Carl Crawford is up, and suddenly Nathan snaps back into form. It’s absolutely distinct, like the true Joe has returned. Crawford grounds out to second, and every pitch from Nathan drives him toward that weak groundball out. Five batters he can barely control and then Nathan is back. Was his release point off by, um, inches?
The Twins have a tie game on their hands, and home field advantage. Considering how much has been by inches tonight, it doesn’t feel like we’re in walk-off homer territory, not least because we resume the batting order with Jose Morales. JP Howell pitches for the Rays and he tries to baffle and confuse, but Morales buys himself a single.
Nick Punto does his GI job and sacrifices Morales to second. Denard Span likes to keep the small ball small and produces an infield single that requires inches and luck to foil the fielders.
Men on first and third for Brendan Harris, pinch hitting for Casilla. Howell is not looking especially comfortable with all these baserunners orbiting his diamond and he lets loose a wild pitch that moves Span to second. By definition, inches.
Harris walks, his greatest contribution getting us all the way to Morneau in the batting order. We can return to imagining a boomer walk-off, but the bases are so stuffed that with one out any kind of contact might be enough as long as the double play isn’t part of it.

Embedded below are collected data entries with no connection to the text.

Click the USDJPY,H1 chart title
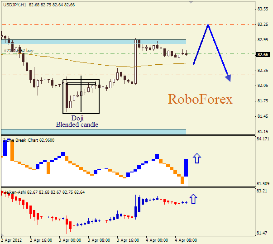273x244 pixels. [x=13, y=4]
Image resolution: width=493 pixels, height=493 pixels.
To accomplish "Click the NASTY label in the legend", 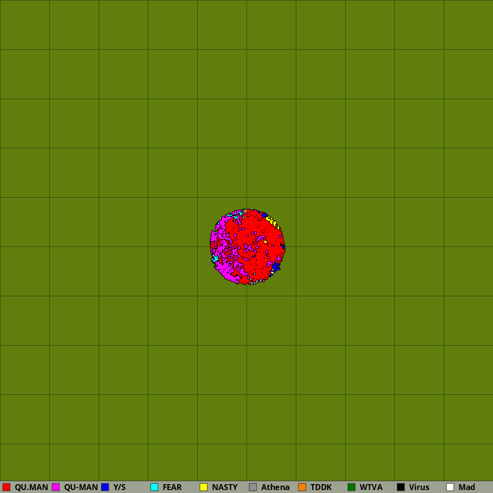I will coord(224,487).
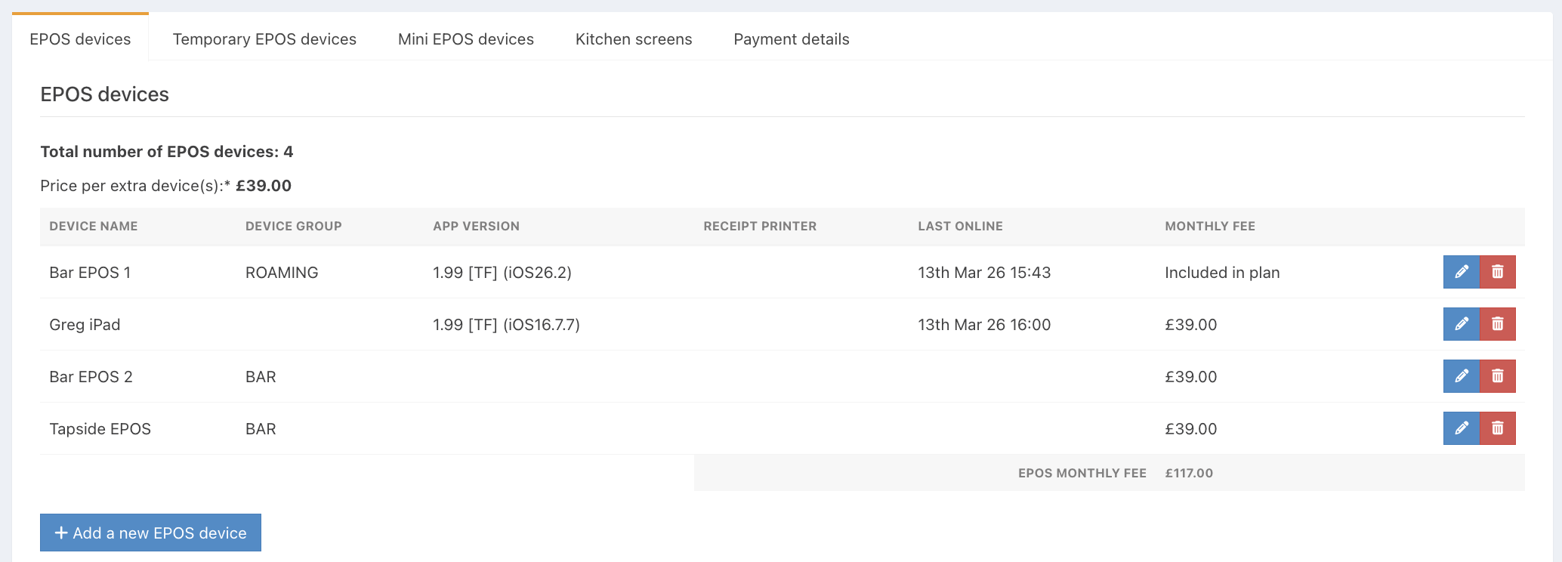Click the Last Online column header
The width and height of the screenshot is (1562, 562).
click(960, 226)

But what is Morneau anyway? Not an inches guy! Forget that homer in the first that barely made it; it’s time to blast one.
Morneau, it must be said, has built his power hitting skills on taking what’s actually given him. Unlike some of the great home run hitters, Morneau inspects what the pitcher’s dishing out and doesn’t try to meet every offering with one mighty uppercut swing.
And tonight Morneau shunts a little ground ball toward the infield that has double play written all over it. Indeed, Harris is thrown out at second while Morneau runs hard toward first. Morneau is a fine athletic specimen, but speed is not in his arsenal.
The throw is heading toward first, even as Morales keeps rumbling on toward the plate. Inches, inches, inches...and Morneau is safe. He beats the throw, the run counts, the Twins win.
Centuries of baseball and the diamond is still the exact right size.